Delle sei priorità previste dal regolamento Ue sullo sviluppo rurale, quattro sono quelle che possono ritenersi positivamente correlate all’Agricoltura di Precisione:

  1. promuovere il trasferimento di conoscenze e l’innovazione;
  2. potenziare in tutte le regioni la redditività delle aziende agricole e la competitività;
  3. preservare, ripristinare e valorizzare gli ecosistemi;
  4. incentivare l’uso efficiente delle risorse e il passaggio a un’economia a basse emissioni di carbonio e resiliente al clima. Nel complesso articolato dei Psr, tali priorità vengono contestualizzate nei capitoli descrittivi dell’agricoltura regionale e trovano attuazione operativa all’interno delle diverse “focus area” di cui ogni priorità si compone e nelle Misure che specificano contenuti e modalità delle azioni da realizzare (tabella 2).

Dall’analisi dei suddetti contesti socio-economici e ambientali, dei relativi fabbisogni e delle misure previste, emerge che i Psr regionali aprono ampi spazi di attuazione e diffusione dei metodi di gestione agronomica e degli approcci decisionali dell’Agricoltura di Precisione. Il riferimento all’AP è legato alla realizzazione di obiettivi diversificati quali, ad esempio, la riduzione dell’impatto ambientale dell’agricoltura mediante la conservazione del suolo (Abruzzo, Molise), la qualità e la sicurezza delle produzioni alimentari (Emilia Romagna), il miglioramento delle tecniche di coltivazione (Friuli Venezia Giulia), la riduzione dei mezzi tecnici quali concimi e fitofarmaci (Marche), il miglioramento delle tecniche di gestione delle colture o i metodi innovativi in grado di coniugare la tutela ambientale con il mantenimento delle rese (Piemonte), la razionalizzazione dell’irrigazione e della distribuzione di fertilizzanti, fitofarmaci, risorse idriche (Toscana) e, ancora, il risparmio significativo della risorsa idrica e il suo efficiente utilizzo (Umbria).

Riferimenti espliciti e diretti all’Agricoltura di Precisione, sia come segnalazione generale nella parte di contestualizzazione iniziale, sia come indicazione operativa nelle Misure sono contenuti nei Psr delle Regioni: Abruzzo, Emilia Romagna, Friuli V. Giulia, Liguria, Lombardia, Marche, Molise, Piemonte, Sardegna, Sicilia, Toscana, Umbria, Veneto.

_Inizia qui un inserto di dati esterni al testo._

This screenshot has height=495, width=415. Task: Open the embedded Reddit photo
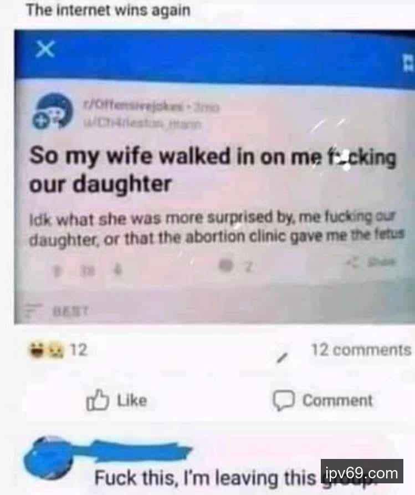click(214, 177)
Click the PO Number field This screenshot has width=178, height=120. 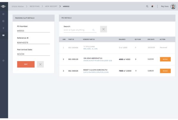click(33, 30)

Tuttavia, si evidenzia che:

- la mancanza di riferimenti espliciti all’AP in alcuni Psr non ne esclude la possibilità di incentivazione, in quanto essa è comunque strumento di attuazione degli obiettivi più generali che questi strumenti di programmazione perseguono;

- altre Misure afferenti alle priorità del Reg. Ue 1305/2013 più propriamente ambientali possono essere motivazione indiretta per lo sviluppo dell’AP.

La formazione

Il ruolo chiave per favorire l’aggregazione e la cooperazione tra i diversi soggetti interessati è sicuramente la formazione, se si considera che dall’inizio del Millennio cresce esponenzialmente l’integrazione delle tecnologie, favorita dalla velocità con cui vengono generate infrastrutture e servizi. Risulterà determinante l’investimento in percorsi di formazione accreditati rivolti, sia al personale delle amministrazioni pubbliche coinvolte nella gestione, sia alla divulgazione degli avanzamenti tecnologici per imprenditori e liberi professionisti, utilizzando canali tematici (eventi formativi promossi presso Associazioni di categoria, Ordini professionali, ecc.), sviluppando azioni strategiche e coordinate di settore che mirino a favorire il recepimento e la diffusione razionale dell’AP.

Questa breve sintesi, in prospettiva, pone l’Italia nelle condizioni di assumere un ruolo competitivo nello scenario internazionale e le Linee Guida dell’AP rappresentano un manuale ordinato, per supportare il passaggio epocale e per valorizzare i molteplici benefici, con importanti ricadute sul sistema produttivo.